Synesius, Letter 116
Synesius of Cyrene (c.370-c.413) was a Neo-Platonic philosopher who became bishop of Ptolemais in the Cyrenaica. He left behind a small corpus of texts that offer much information about daily life in Late Antiquity, and about the christianization of the Roman world.
Letter 116, written in 410, is offered here in the translation by A. Fitzgerald.
Letter 116: An Apology
[1] To Auxentiusnote
"To the mountain, or the wave of the much-sounding sea".note
Homer banishes the evils arising from contention, but Philosophy does not allow these even at the first approach to the soul. We are too weak to be philosophers, at least I am, but nevertheless we do not at all wish to conduct ourselves in a less worthy manner than those men of arms about whom the poem was written.
[2] I therefore borrow this other verse from Homer, who says somewhere:
Do you begin, for you are younger in years.note
May there be no conflict, but if it comes, may the youngest begin it, for some such thing as this was in Poseidon's mind when he made way for a god younger than himself to open the conflict. It is the part of the elder to be the leader in noble actions, and the noblest thing of all is concord.
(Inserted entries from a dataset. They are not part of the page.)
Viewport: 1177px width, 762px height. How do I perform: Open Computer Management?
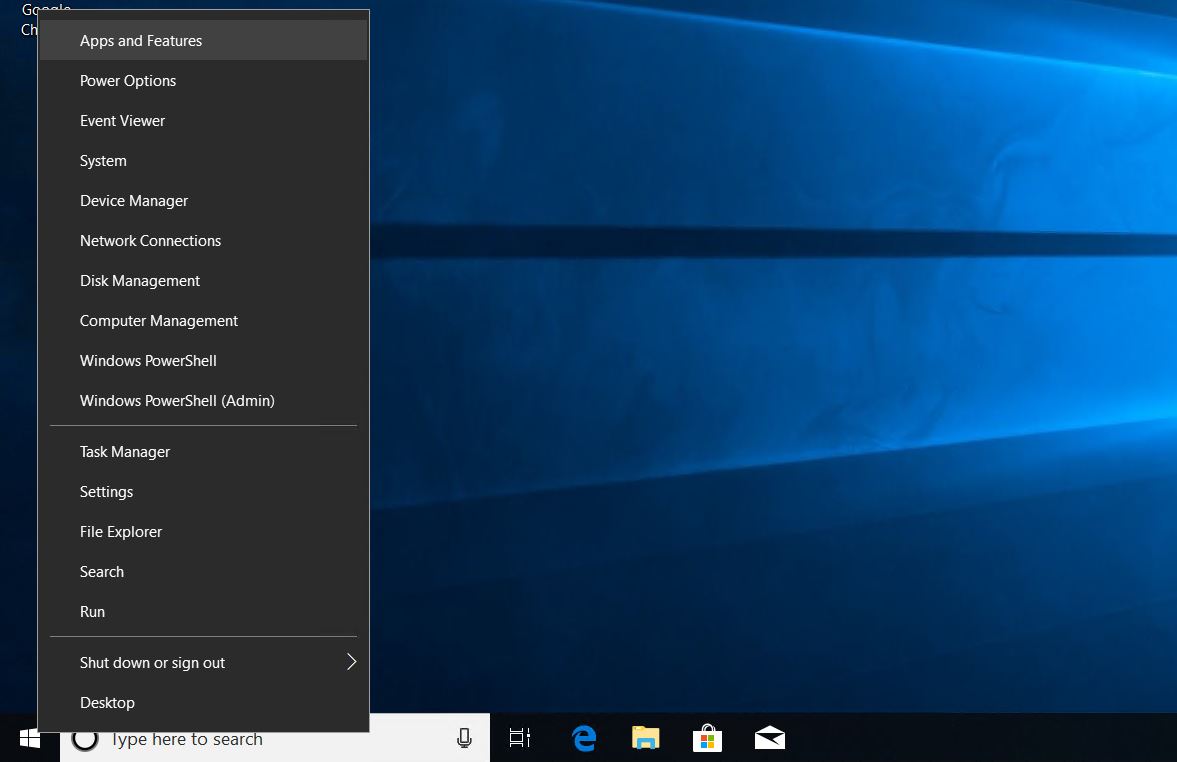point(158,320)

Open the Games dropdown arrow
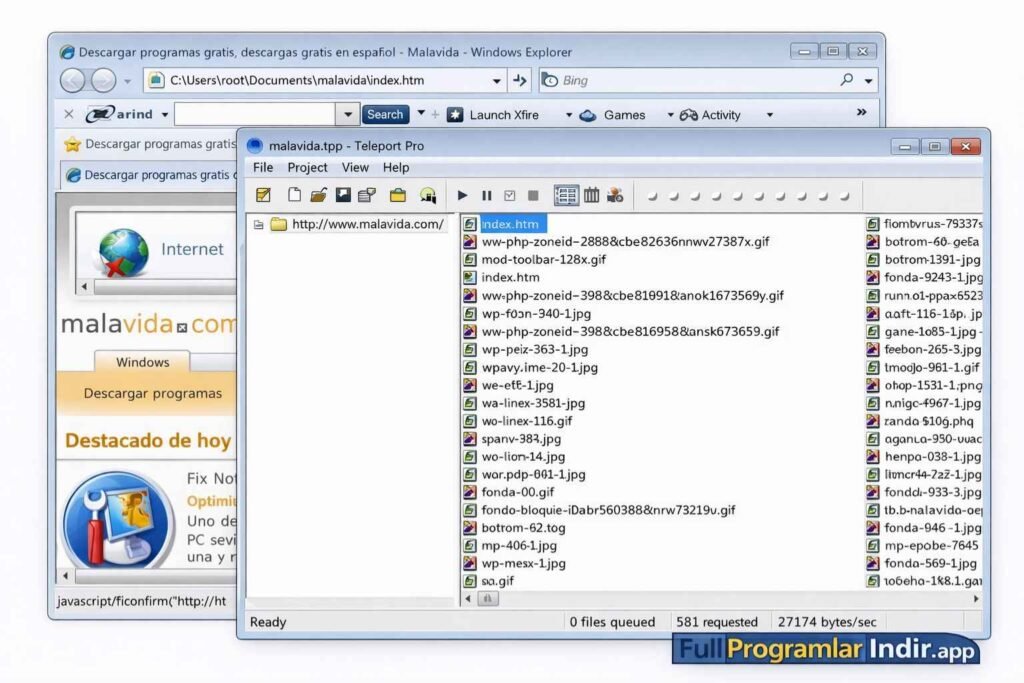pos(670,115)
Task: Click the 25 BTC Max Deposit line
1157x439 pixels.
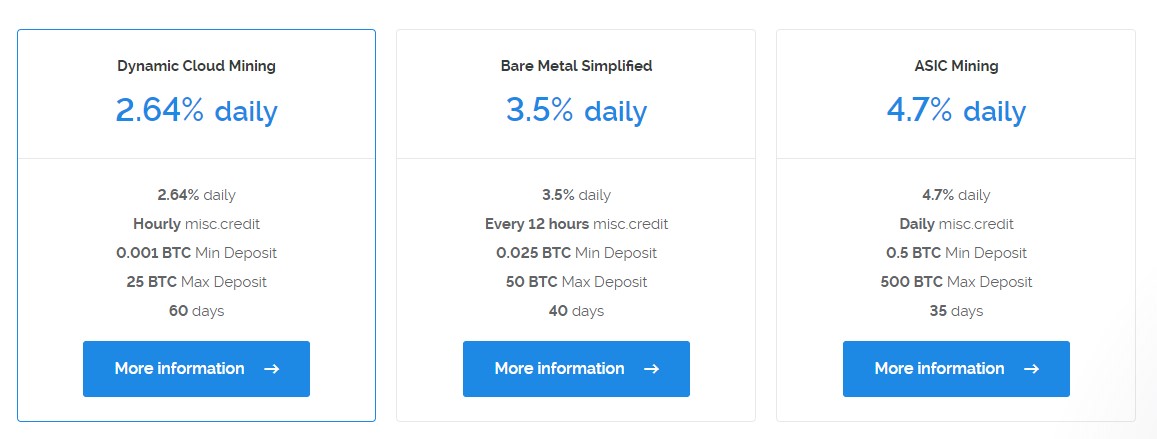Action: point(196,282)
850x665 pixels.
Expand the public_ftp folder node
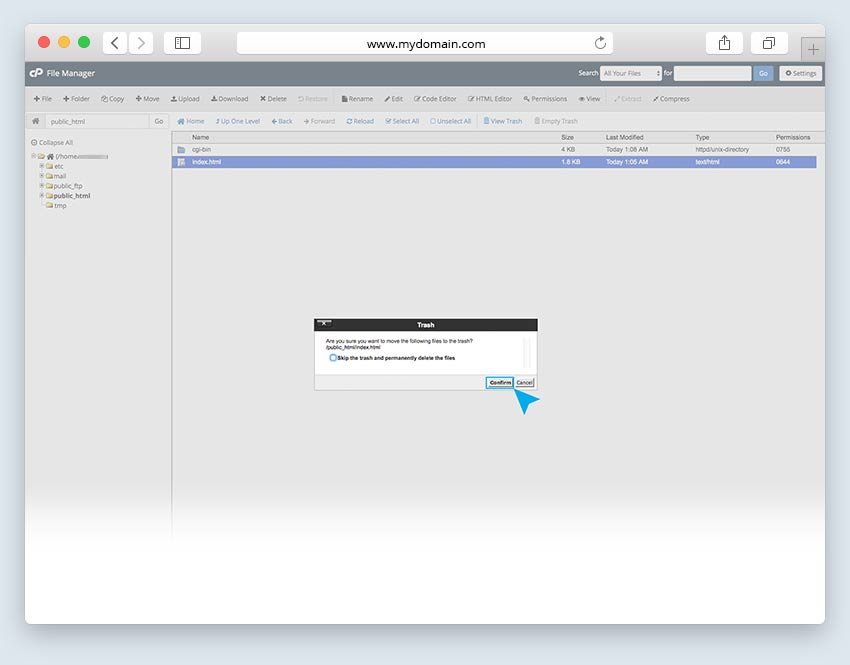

[3] In my case, not merely am I older than you, but I am even already an old man. As Pherecydes says, you can see it in my skin. Therefore the matter of an apology devolves upon me. If the man who is first wrong, ought always to be the first to give in, and if you wish me to be that man, I grant this also for your sake. For since I first made a claim on you, it is right that I should at once accord you a favor which you desire.